Subconsciously, he knew why. The skull was a constant silent chanting of Sherlock, Sherlock, Sherlock, not in the obnoxious and painful shouts that came from everyone he saw but in a deep hum, so familiar; Sherlock's own. Rambling to that bloody skull, which he had threatened to toss out so many times, made him feel better because it made him feel as though Sherlock was still there. His essence absorbed into the smoothed bone, leaking out into John like a nicotine patch – gradual, steady, just about enough. Perhaps it was the knowledge of it keeping Sherlock company and alive through all those years, or perhaps it was John's new additions in the fissions spreading through the right side (so similar that the reminder should sting), but this skull may as well have been the one hidden under the not-gone-yet flesh of the one person John wanted to see. And that comforted him more than anything.

The skull wouldn't fit in the small bag he was using to transport his necessary belongings from 221B to his flat, so John carried it cradled in one arm instead, catching the tube and almost laughing aloud at the reactions it brought. The skull found itself not on a mantelpiece but on John's bedside table, and almost every time he was alone John would begin to talk aloud. And so the once-important mass of bone became important once more, protecting not a brain of its own but all of the weight from John's, the weight he could not possibly burden another living being with (I wish Sherlock was here to hear about this I remember when Sherlock I miss Sherlock God it hurts why would he do this you bastard you idiot most human human being-). His thoughts and fears and memories and, John was sure, it even allowed his tears to run along its contours and in through its eye sockets. Gradually, the skull became Sherlock.
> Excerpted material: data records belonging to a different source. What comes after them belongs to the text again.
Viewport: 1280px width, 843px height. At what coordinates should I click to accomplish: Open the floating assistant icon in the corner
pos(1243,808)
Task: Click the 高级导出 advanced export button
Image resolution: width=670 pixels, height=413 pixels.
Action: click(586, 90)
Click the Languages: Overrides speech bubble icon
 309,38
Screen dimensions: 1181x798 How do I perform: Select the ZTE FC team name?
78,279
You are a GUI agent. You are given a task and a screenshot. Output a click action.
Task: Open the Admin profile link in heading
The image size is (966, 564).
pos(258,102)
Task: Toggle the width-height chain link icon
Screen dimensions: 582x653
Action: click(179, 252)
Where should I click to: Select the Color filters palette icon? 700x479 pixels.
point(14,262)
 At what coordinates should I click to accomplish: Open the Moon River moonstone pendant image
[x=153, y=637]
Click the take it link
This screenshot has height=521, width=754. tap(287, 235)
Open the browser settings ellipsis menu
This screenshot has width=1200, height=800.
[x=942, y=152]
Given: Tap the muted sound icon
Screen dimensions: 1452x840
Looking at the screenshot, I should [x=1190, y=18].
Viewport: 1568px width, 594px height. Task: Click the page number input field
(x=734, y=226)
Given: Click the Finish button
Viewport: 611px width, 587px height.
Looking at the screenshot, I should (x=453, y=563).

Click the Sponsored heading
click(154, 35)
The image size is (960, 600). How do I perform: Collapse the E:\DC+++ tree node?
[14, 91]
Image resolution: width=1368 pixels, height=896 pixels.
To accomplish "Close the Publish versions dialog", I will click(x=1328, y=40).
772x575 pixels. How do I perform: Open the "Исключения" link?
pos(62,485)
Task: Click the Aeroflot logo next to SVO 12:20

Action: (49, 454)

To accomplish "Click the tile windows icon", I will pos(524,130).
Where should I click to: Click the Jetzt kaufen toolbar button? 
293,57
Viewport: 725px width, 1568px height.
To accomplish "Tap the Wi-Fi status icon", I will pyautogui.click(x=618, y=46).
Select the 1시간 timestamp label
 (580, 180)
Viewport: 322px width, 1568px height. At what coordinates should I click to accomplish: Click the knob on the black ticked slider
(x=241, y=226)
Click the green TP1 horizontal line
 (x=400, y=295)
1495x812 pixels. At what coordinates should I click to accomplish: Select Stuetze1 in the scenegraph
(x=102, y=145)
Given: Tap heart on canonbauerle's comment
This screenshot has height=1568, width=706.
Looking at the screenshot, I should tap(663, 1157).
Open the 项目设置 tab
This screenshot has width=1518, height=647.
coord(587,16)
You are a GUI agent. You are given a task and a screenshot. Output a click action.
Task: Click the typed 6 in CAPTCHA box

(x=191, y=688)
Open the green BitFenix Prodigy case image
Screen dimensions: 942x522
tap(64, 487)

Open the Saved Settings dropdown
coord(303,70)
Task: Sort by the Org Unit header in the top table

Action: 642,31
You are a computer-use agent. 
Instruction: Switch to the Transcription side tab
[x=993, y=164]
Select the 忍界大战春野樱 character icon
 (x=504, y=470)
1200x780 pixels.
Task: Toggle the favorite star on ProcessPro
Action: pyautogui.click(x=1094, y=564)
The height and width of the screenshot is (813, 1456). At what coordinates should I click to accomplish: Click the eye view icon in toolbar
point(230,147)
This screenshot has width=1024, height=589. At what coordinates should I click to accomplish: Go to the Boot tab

(There were a few short words, however, that John refused to say to a mere fake memory of Sherlock. Even if Sherlock could hear him from the other side of the thin barrier separating life and death, it was much too painful to admit it now, when he could have done so many times before, and receive nothing but a frozen silence in reply.)

In a few years time, unbeknownst to John, the real Sherlock would be perplexed at the disappearance of his precious skull from 221B, then utterly warmed when he found it – in the same position hen as it had been for a long time, overseeing John.

But in the meantime, John may be utterly alone in the world, but he still has a dead man to talk to.